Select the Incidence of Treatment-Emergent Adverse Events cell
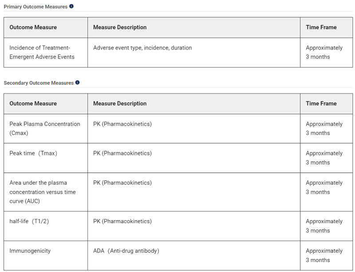tap(42, 52)
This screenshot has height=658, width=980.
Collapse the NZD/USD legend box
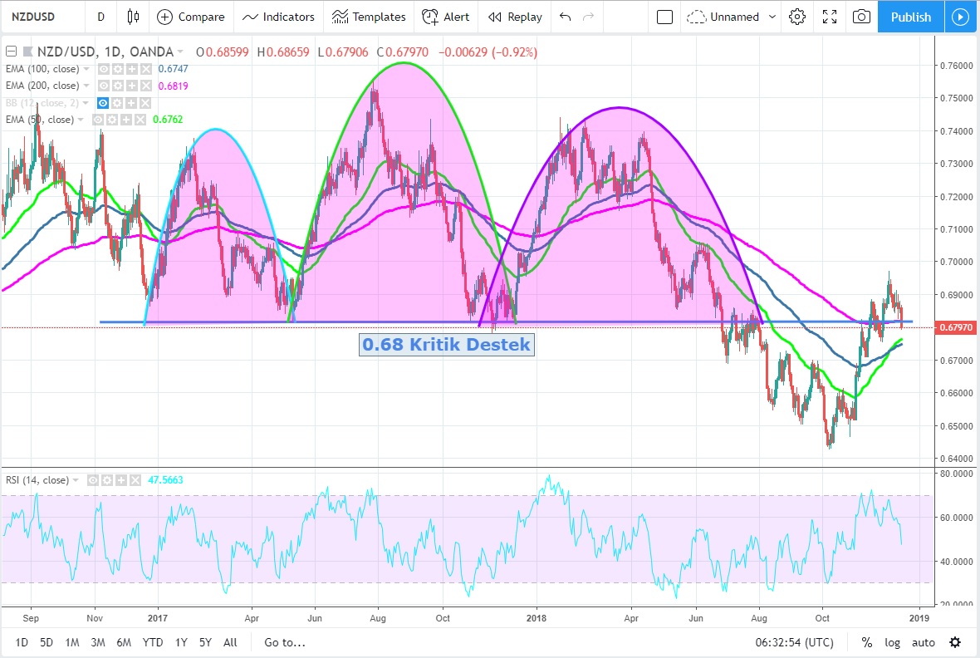click(12, 52)
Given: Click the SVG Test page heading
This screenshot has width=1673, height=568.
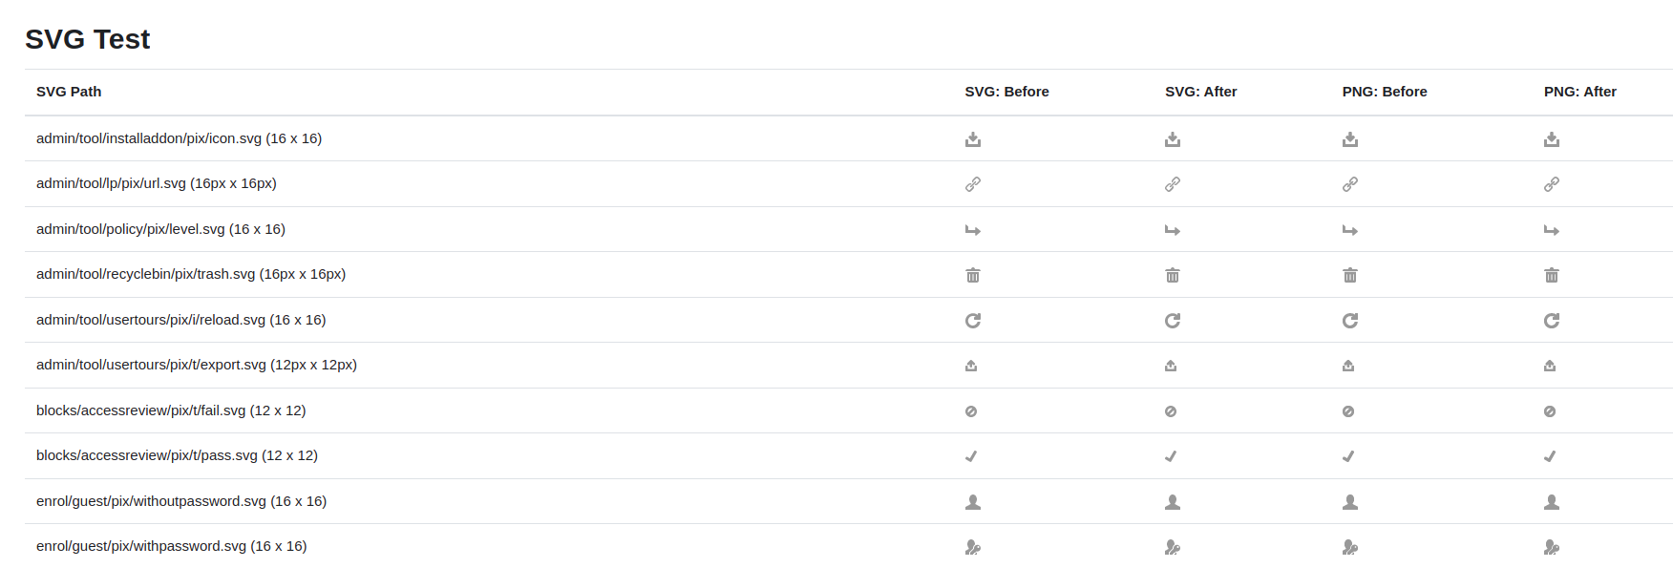Looking at the screenshot, I should 88,39.
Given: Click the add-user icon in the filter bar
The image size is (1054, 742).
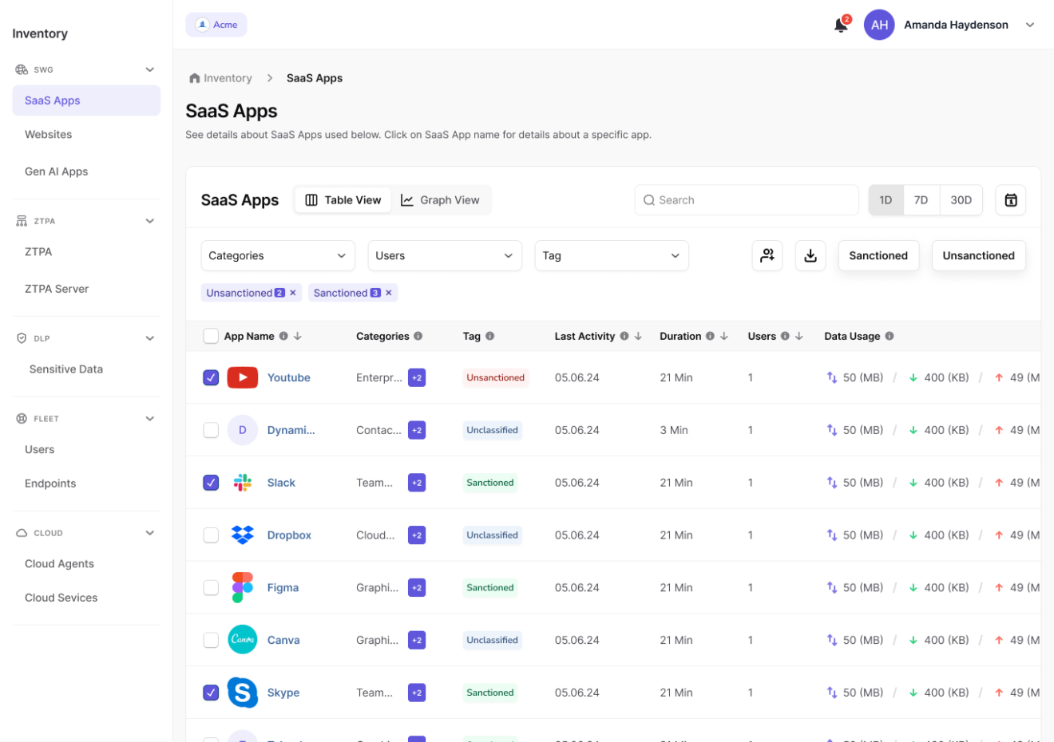Looking at the screenshot, I should pos(767,255).
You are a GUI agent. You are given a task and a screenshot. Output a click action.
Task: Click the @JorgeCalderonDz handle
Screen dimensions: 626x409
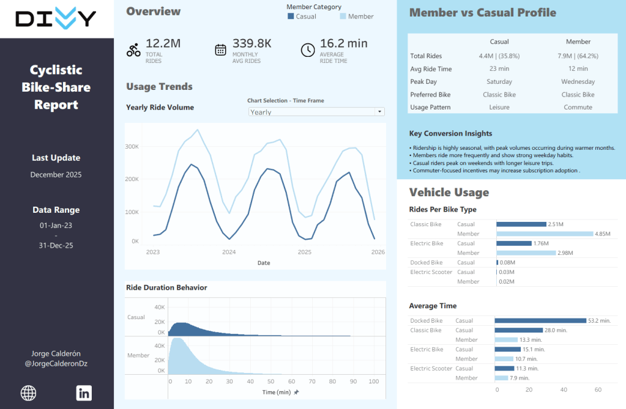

- - - - - - -

● **Stated problem**
From the line containing "You are a GUI" through the end of the records, rewrite the lines with "handle" renamed to "username" and nothing else altered, leaving the pictures out.

● **Answer in full**
You are a GUI agent. You are given a task and a screenshot. Output a click action.
Task: Click the @JorgeCalderonDz username
Screen dimensions: 626x409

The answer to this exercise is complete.